Unlike a conventional compromise, prompt extraction can occur while the model appears to answer normally, which makes detection harder for standard application logs and SIEM rules. The term is related to prompt injection, but it is narrower: prompt injection is the broader technique for steering model behavior, while prompt extraction focuses on disclosure. Definitions vary across vendors, and no single standard governs this yet, so governance teams should treat it as an application-layer confidentiality risk across the full AI stack. For baseline security framing, NIST Cybersecurity Framework 2.0 is useful for mapping detection and response obligations, even though it does not name the attack class directly.

The most common misapplication is treating prompt extraction as harmless model curiosity, which occurs when teams assume a normal-looking response means no sensitive disclosure has occurred.

Examples and Use Cases

Implementing safeguards against prompt extraction rigorously often introduces friction in retrieval, tool access, and debugging, requiring organisations to weigh user experience and observability against tighter disclosure controls.
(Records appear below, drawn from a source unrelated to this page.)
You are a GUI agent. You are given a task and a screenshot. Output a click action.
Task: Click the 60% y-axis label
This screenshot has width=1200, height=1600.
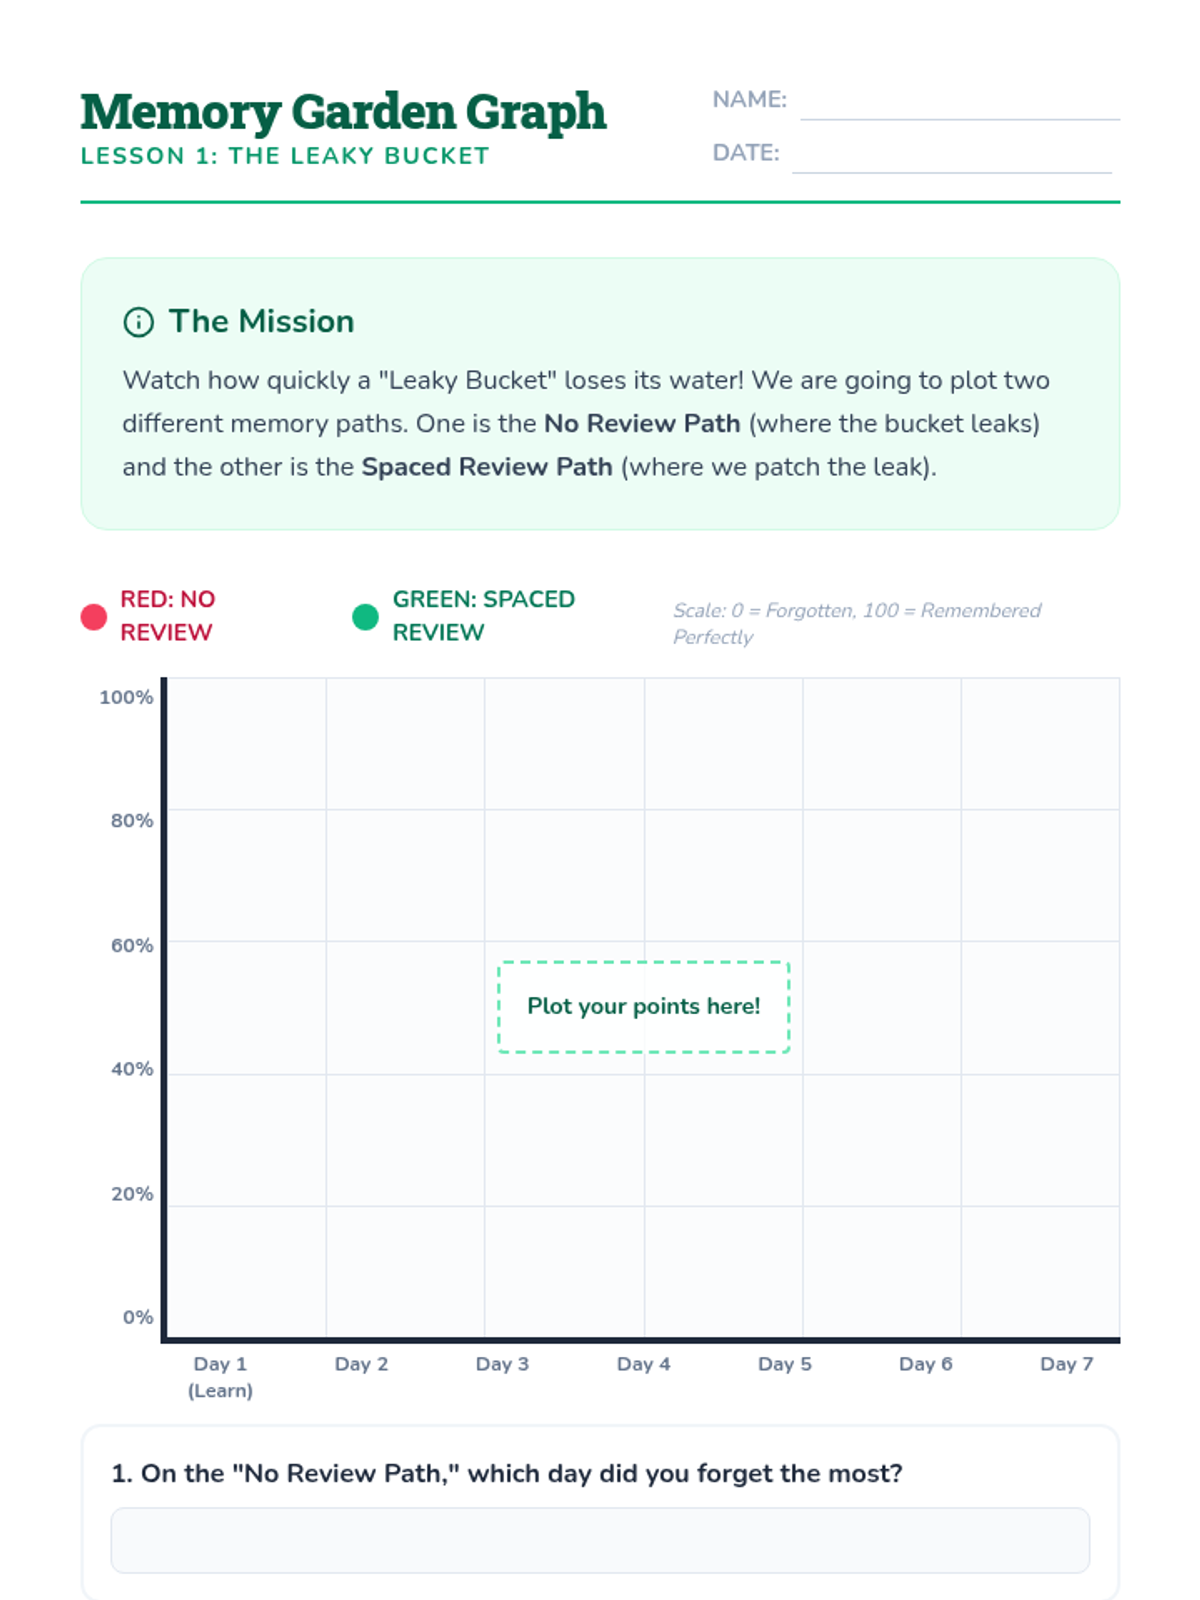pyautogui.click(x=132, y=945)
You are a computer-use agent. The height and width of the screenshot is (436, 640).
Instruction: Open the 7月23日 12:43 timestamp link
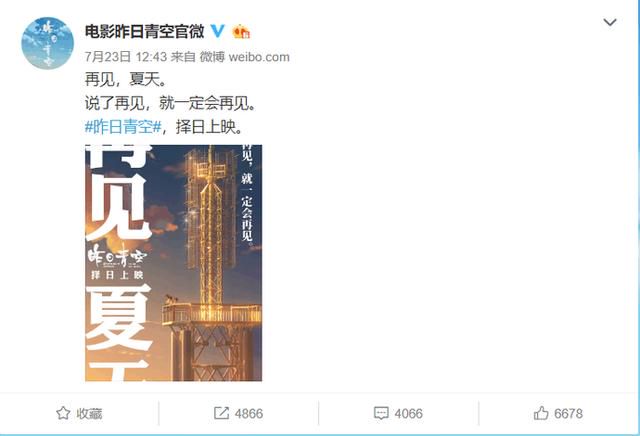pyautogui.click(x=126, y=57)
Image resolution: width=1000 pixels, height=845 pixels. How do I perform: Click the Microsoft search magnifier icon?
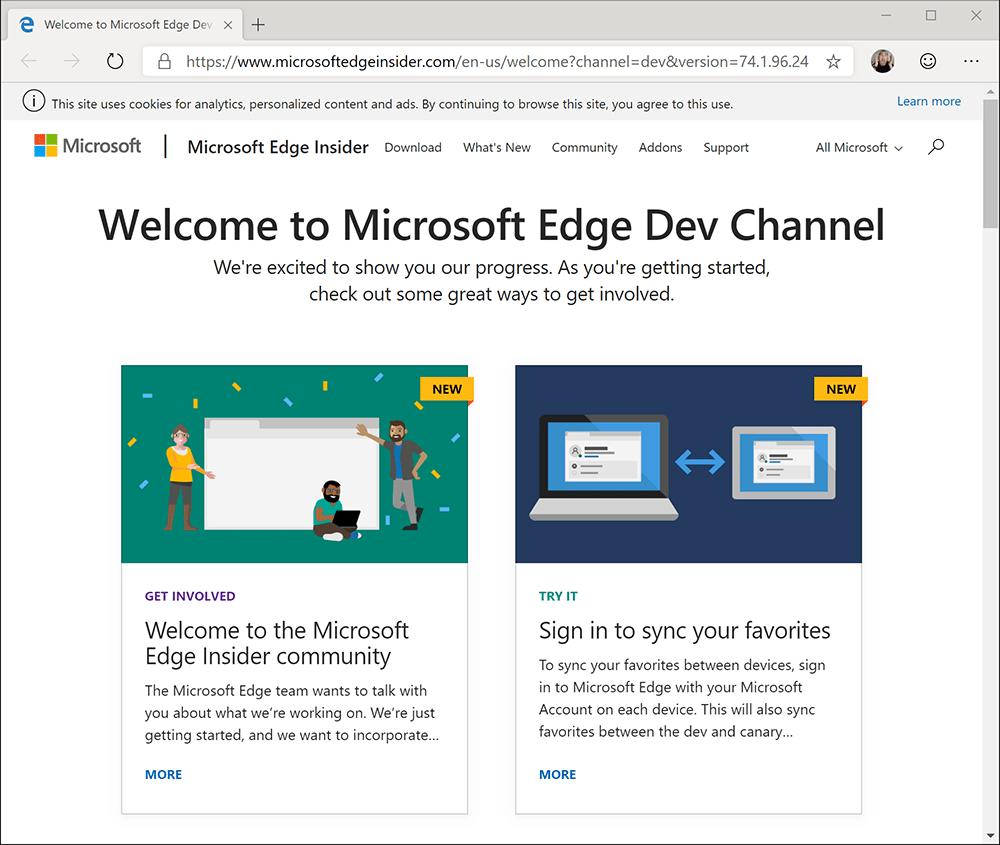(936, 147)
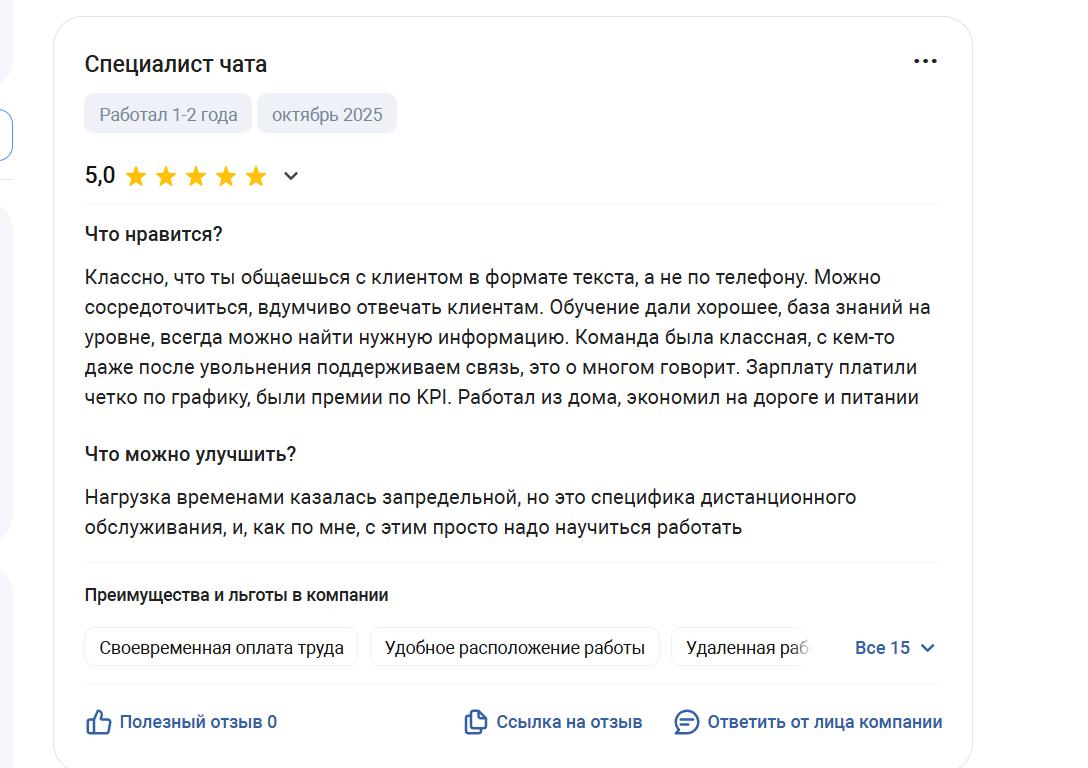Click the first yellow rating star
Screen dimensions: 1088x768
(136, 177)
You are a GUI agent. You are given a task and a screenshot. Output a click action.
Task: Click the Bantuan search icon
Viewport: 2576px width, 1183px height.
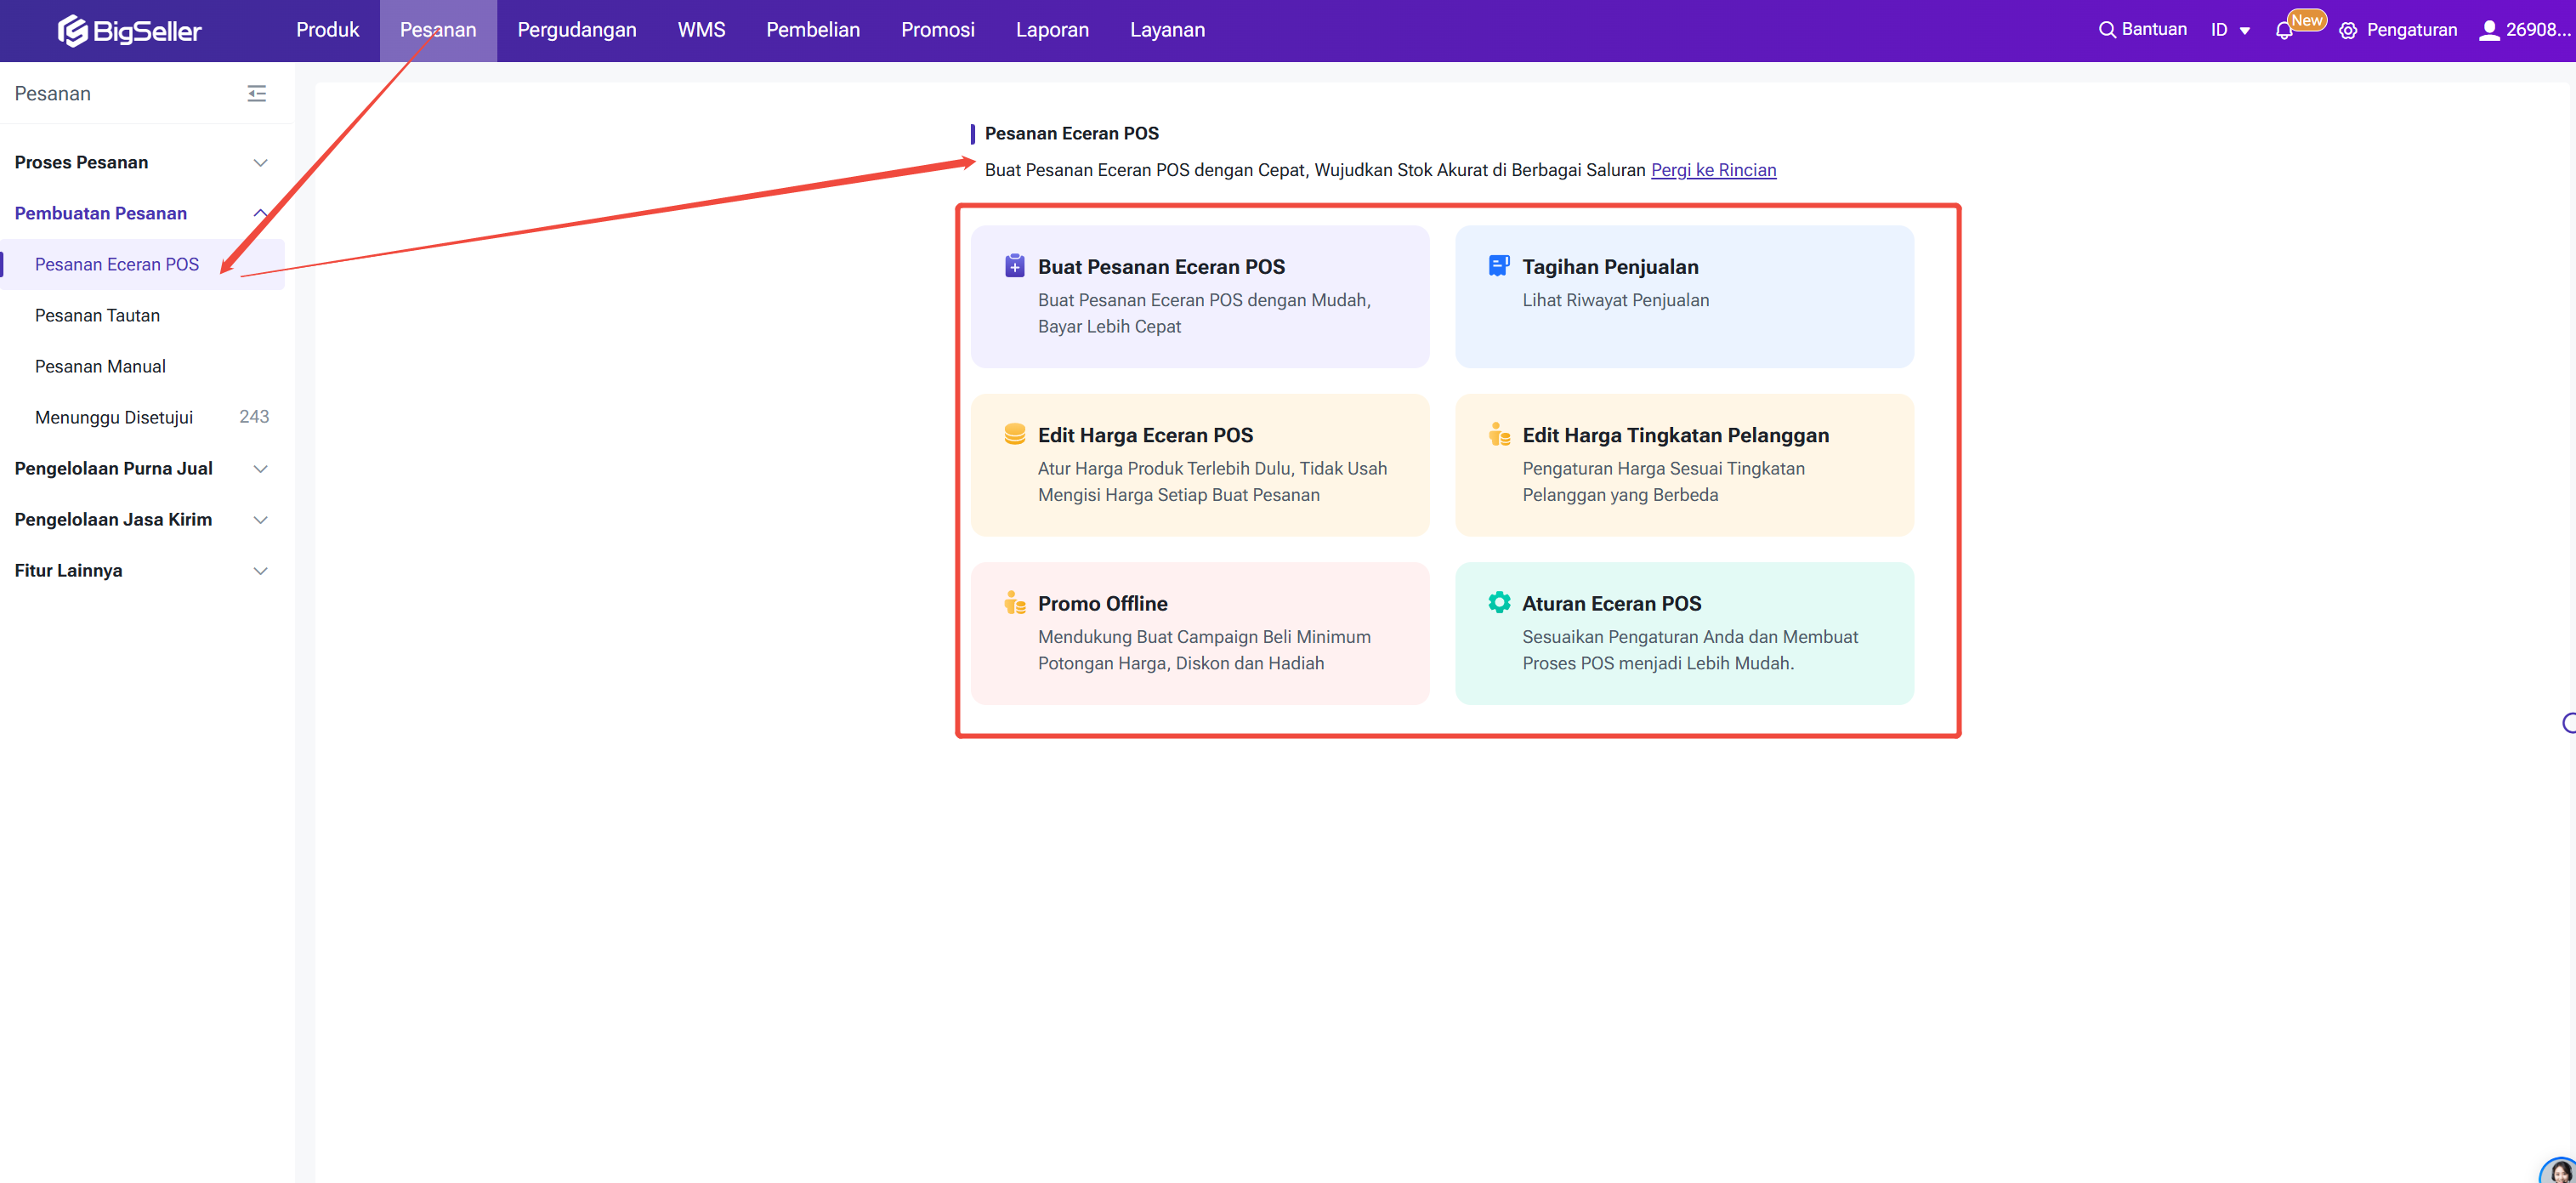pyautogui.click(x=2107, y=30)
  • An employee asks an internal assistant to repeat its hidden system instructions, then gradually coaxes out policy text that was never meant for end users.
  • A support bot connected to knowledge bases reveals snippets of incident notes after a sequence of harmless-looking follow-up questions.
  • An agent integrated with CI/CD tooling exposes build-time secrets or configuration values when queried through a deceptive troubleshooting flow.
  • A retrieval-augmented application returns context from a document store because a crafted prompt bypasses the intended answer boundary.
  • An attacker probes an assistant until it discloses connected-source content, then uses that data to pivot toward service accounts or API keys referenced in the material.

These cases are especially relevant where model outputs are stitched to internal systems. The Ultimate Guide to NHIs shows how widely secrets and service identities are distributed across enterprises, which expands the amount of context a model can accidentally expose. For implementation patterns and threat terminology, OWASP Top 10 for Large Language Model Applications remains a practical reference point.

Why It Matters in NHI Security

Prompt extraction matters because it can turn a routine AI interaction into a disclosure event affecting secrets, service account details, internal prompts, and connected-source content. In NHI programs, that matters most when AI assistants are allowed to touch vaults, ticketing systems, source control, or identity workflows. If an assistant reveals the wrong context, the downstream issue is often not just a data leak but a path to impersonation, lateral movement, or unauthorized tool execution.

NHI Mgmt Group reports that 79% of organisations have experienced secrets leaks, with 77% of these incidents resulting in tangible damage, which shows why disclosure through AI interfaces cannot be treated as theoretical. Prompt extraction also complicates governance because the model may not violate a command boundary; it may simply reveal what was embedded upstream. Controls should therefore cover prompt design, tool scoping, retrieval filtering, and output review, aligned to NIST Cybersecurity Framework 2.0 and the confidentiality outcomes it supports.

Organisations typically encounter this consequence only after an assistant has already exposed internal instructions or source data to an unauthorised user, at which point prompt extraction becomes operationally unavoidable to address.

Standards & Framework Alignment

This section maps relevant standards and security frameworks to the operational risks and controls described in this guidance.

OWASP Agentic AI Top 10 and OWASP Non-Human Identity Top 10 address the attack and risk surface, while NIST CSF 2.0 set the governance and control requirements practitioners need to meet.

Framework Control / Reference Relevance
OWASP Agentic AI Top 10 Covers prompt abuse and disclosure risks in agentic and LLM systems.
OWASP Non-Human Identity Top 10 NHI-05 Prompt extraction can reveal secrets and connected-source content tied to NHIs.
NIST CSF 2.0 PR.DS-1 Addresses protection of data at rest and in transit, including AI-disclosed data.

Classify AI-accessible data and enforce controls that reduce unintended disclosure through models.